→ EXERCISE DIRECTIONS
This task calls for printing every entry exactly.

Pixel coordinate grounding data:

:::::

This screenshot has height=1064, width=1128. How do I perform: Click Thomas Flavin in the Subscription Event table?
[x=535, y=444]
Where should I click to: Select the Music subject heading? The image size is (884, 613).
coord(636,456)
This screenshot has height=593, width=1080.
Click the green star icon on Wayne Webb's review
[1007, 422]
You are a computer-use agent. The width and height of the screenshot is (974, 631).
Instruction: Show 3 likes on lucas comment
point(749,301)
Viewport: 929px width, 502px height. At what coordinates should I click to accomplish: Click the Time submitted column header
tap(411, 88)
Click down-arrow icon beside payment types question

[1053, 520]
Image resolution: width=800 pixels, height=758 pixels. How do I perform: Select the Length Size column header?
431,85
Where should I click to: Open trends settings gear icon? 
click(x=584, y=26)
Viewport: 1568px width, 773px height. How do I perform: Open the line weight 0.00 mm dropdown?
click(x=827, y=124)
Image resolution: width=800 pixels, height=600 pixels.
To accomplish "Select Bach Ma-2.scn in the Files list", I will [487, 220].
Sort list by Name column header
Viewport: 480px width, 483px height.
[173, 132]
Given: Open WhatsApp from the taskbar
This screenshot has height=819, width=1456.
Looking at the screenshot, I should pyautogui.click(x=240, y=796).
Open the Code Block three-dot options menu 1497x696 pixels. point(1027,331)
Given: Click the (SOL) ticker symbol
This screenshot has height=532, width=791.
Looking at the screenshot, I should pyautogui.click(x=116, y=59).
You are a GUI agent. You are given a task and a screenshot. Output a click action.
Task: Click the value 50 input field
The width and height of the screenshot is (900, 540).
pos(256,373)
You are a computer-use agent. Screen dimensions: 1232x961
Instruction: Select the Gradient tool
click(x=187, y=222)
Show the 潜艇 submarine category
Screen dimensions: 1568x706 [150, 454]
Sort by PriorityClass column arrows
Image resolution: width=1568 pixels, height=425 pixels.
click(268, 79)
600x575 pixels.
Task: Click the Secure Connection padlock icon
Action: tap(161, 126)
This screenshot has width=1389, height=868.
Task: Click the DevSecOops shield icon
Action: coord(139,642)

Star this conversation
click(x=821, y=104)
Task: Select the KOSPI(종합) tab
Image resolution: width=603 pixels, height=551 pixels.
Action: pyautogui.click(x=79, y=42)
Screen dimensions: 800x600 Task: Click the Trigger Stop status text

:::::

→ SOLUTION TO THE EXERCISE
This screenshot has height=1064, width=1128. How do I perform: Click Thomas Flavin in the Subscription Event table?
[x=535, y=444]
Where should I click to: Select the Music subject heading? The image size is (884, 613).
coord(636,456)
This screenshot has height=593, width=1080.
Click the green star icon on Wayne Webb's review
[1007, 422]
You are a computer-use agent. The width and height of the screenshot is (974, 631).
Instruction: Show 3 likes on lucas comment
point(749,301)
Viewport: 929px width, 502px height. At what coordinates should I click to accomplish: Click the Time submitted column header
tap(411, 88)
Click down-arrow icon beside payment types question

[1053, 520]
Image resolution: width=800 pixels, height=758 pixels. How do I perform: Select the Length Size column header?
431,85
Where should I click to: Open trends settings gear icon? 
click(x=584, y=26)
Viewport: 1568px width, 773px height. How do I perform: Open the line weight 0.00 mm dropdown?
click(x=827, y=124)
Image resolution: width=800 pixels, height=600 pixels.
To accomplish "Select Bach Ma-2.scn in the Files list", I will [487, 220].
Sort list by Name column header
Viewport: 480px width, 483px height.
[173, 132]
Given: Open WhatsApp from the taskbar
This screenshot has height=819, width=1456.
Looking at the screenshot, I should pyautogui.click(x=240, y=796).
Open the Code Block three-dot options menu 1497x696 pixels. point(1027,331)
Given: Click the (SOL) ticker symbol
This screenshot has height=532, width=791.
Looking at the screenshot, I should pyautogui.click(x=116, y=59).
You are a GUI agent. You are given a task and a screenshot. Output a click action.
Task: Click the value 50 input field
The width and height of the screenshot is (900, 540).
pos(256,373)
You are a computer-use agent. Screen dimensions: 1232x961
Instruction: Select the Gradient tool
click(x=187, y=222)
Show the 潜艇 submarine category
Screen dimensions: 1568x706 [150, 454]
Sort by PriorityClass column arrows
Image resolution: width=1568 pixels, height=425 pixels.
click(268, 79)
600x575 pixels.
Task: Click the Secure Connection padlock icon
Action: tap(161, 126)
This screenshot has width=1389, height=868.
Task: Click the DevSecOops shield icon
Action: coord(139,642)

Star this conversation
click(x=821, y=104)
Task: Select the KOSPI(종합) tab
Image resolution: width=603 pixels, height=551 pixels.
Action: pyautogui.click(x=79, y=42)
Screen dimensions: 800x600 Task: Click the Trigger Stop status text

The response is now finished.